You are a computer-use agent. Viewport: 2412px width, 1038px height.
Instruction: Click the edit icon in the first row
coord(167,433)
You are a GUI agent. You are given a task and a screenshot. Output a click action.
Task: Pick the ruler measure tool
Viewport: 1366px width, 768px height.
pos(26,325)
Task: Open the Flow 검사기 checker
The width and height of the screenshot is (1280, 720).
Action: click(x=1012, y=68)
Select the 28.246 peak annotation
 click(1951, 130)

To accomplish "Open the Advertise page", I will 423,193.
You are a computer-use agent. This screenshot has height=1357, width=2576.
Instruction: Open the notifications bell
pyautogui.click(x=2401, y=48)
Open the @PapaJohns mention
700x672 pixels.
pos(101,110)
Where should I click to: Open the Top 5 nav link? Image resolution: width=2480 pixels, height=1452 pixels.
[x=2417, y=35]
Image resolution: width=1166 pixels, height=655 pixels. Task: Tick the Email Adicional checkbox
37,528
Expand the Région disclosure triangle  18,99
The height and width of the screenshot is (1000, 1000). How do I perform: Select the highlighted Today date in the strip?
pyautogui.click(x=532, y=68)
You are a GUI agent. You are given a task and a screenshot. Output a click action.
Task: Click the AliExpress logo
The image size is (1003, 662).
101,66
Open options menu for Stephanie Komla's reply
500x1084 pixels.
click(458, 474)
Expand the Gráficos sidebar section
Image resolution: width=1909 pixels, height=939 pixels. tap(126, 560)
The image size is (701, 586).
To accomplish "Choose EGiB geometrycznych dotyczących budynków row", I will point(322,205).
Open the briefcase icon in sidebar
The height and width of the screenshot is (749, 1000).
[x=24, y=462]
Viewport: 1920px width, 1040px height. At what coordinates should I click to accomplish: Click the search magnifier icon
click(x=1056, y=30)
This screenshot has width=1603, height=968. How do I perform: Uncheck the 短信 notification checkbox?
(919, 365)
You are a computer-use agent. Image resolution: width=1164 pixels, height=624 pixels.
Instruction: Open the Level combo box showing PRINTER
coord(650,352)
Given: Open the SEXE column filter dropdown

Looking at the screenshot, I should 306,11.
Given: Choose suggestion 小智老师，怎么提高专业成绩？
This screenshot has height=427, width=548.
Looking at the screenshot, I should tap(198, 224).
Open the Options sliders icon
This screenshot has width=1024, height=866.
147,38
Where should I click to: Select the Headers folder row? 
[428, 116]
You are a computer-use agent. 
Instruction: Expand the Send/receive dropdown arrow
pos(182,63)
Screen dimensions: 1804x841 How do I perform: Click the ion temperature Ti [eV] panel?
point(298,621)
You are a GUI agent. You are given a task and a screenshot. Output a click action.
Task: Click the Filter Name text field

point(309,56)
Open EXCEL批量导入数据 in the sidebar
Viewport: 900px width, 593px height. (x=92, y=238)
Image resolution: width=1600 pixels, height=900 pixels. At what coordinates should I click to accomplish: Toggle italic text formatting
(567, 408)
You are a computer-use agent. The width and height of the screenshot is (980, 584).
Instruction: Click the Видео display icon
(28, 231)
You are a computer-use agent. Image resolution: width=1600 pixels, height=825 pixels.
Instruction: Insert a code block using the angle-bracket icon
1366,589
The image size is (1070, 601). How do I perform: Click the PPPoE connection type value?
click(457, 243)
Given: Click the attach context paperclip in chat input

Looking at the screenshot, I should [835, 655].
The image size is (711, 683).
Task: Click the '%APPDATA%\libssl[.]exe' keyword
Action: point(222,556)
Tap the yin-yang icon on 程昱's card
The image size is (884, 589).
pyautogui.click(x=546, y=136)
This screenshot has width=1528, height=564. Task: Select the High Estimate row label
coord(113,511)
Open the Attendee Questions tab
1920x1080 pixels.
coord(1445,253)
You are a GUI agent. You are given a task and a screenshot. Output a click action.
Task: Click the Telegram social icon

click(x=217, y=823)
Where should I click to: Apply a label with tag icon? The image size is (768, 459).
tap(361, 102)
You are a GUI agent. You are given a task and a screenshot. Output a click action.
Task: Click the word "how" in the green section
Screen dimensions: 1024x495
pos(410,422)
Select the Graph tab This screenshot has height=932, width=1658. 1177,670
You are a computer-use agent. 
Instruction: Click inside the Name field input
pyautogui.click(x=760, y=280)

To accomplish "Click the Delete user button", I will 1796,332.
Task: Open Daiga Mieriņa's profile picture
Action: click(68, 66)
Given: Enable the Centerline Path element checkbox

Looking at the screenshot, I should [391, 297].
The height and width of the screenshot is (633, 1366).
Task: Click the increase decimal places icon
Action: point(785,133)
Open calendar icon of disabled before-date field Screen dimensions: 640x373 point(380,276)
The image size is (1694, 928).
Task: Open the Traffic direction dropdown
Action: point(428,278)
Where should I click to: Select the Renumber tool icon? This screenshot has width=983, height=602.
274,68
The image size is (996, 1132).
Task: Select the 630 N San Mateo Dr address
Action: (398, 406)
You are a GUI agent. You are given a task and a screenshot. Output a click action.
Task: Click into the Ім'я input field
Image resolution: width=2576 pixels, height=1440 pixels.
= = = =
■ **REQUIRED WORK**
Identify each line in the items above that contains the string "point", and copy those lines in full.

■ **ANSWER TO THIS TASK**
To accomplish "Choose EGiB geometrycznych dotyczących budynków row", I will point(322,205).
point(298,621)
point(309,56)
Action: point(222,556)
Action: point(785,133)
Open calendar icon of disabled before-date field Screen dimensions: 640x373 point(380,276)
Action: point(428,278)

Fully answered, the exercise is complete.